Recent extreme moves spurred by the AI discussion have underscored a common theme in markets. As a group, analysts tend to be bullish on stocks, so it’s not unusual for wide gaps to open up during a sharp selloff, especially when equities are moving on highly speculative reasons.

The divide also highlights differences in how analysts and markets tend to price stocks. While traders may move quickly to buy or sell stocks on even the most hypothetical scenarios — like the recent Citrini Research report on an AI scenario — analysts rely on more conventional metrics, assessing corporate guidance and cash flow modeling at a slower pace.

Portfolio managers have instead piled into proven AI infrastructure plays. UBS’s EU AI Winners basket of 27 semiconductor equipment makers and industrial automation companies has surged 25% over the same period.
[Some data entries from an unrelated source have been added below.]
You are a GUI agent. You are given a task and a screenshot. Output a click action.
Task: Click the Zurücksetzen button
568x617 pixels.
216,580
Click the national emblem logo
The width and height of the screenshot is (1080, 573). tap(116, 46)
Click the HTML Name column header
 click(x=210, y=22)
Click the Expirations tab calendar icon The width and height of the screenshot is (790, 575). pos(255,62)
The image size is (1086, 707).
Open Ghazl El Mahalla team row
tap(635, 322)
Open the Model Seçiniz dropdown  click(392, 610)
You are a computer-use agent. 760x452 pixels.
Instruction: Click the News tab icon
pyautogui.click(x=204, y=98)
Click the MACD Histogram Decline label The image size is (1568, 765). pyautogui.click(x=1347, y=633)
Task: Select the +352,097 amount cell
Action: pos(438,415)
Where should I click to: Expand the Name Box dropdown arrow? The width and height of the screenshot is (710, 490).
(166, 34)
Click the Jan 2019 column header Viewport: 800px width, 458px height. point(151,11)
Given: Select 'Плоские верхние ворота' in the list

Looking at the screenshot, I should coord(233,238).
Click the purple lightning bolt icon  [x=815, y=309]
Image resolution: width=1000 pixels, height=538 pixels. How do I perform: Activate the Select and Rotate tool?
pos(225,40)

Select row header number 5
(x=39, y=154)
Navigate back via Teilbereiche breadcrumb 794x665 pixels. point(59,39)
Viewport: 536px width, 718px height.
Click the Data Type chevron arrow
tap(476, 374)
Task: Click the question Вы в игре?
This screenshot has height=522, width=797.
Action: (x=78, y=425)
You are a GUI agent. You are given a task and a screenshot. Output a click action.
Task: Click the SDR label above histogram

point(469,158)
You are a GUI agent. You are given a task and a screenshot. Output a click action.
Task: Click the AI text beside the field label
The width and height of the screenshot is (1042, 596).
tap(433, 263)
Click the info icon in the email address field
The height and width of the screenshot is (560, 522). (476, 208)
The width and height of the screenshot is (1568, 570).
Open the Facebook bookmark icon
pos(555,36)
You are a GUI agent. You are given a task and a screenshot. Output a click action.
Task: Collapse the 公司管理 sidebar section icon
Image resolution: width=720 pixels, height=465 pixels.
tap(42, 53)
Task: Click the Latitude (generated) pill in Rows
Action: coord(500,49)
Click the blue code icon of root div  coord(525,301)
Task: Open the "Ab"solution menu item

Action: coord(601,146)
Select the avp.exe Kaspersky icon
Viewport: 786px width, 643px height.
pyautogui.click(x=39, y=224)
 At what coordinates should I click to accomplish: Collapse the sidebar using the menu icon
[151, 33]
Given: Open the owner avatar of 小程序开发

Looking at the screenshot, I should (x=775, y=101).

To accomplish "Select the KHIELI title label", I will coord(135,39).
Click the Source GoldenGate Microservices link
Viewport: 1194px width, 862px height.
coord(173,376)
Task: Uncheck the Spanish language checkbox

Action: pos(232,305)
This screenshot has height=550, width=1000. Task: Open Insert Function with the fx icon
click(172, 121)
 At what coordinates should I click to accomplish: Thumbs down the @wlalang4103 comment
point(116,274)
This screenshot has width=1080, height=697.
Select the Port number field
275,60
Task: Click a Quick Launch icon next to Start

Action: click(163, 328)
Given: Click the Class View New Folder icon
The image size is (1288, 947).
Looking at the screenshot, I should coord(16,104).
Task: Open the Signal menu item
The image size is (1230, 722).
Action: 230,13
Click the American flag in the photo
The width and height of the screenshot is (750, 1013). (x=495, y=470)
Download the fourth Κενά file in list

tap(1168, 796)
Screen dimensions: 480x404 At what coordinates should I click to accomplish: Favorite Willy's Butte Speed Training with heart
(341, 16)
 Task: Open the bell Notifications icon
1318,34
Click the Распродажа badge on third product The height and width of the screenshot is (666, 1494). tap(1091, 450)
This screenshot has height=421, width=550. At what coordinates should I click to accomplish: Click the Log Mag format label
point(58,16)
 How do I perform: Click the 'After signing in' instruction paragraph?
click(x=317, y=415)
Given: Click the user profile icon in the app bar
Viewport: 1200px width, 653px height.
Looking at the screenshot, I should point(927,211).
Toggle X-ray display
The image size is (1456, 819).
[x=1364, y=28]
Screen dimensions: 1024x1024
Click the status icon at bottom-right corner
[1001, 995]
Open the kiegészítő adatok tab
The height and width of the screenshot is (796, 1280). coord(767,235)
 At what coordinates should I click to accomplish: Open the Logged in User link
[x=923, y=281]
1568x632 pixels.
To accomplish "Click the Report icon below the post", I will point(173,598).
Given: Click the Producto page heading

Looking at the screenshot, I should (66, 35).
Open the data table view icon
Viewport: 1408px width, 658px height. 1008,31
The rally means these stocks essentially trade near fair value, just 3% short of the levels targeted by analysts.

HSBC Holding Plc analysts, for example, wrote this week that software — a sector caught in the cross-hairs of the selloff — should start to achieve monetization from advances in AI this year.

Incumbent software companies have developed reliable products over decades that new competitors would find extremely difficult to displace at major global firms, the HSBC team including Stephen Bersey said in a client note. “We believe software will be the primary mechanism for the diffusion of AI across the world’s largest enterprises,” they wrote in a report titled “Software Will Eat AI.”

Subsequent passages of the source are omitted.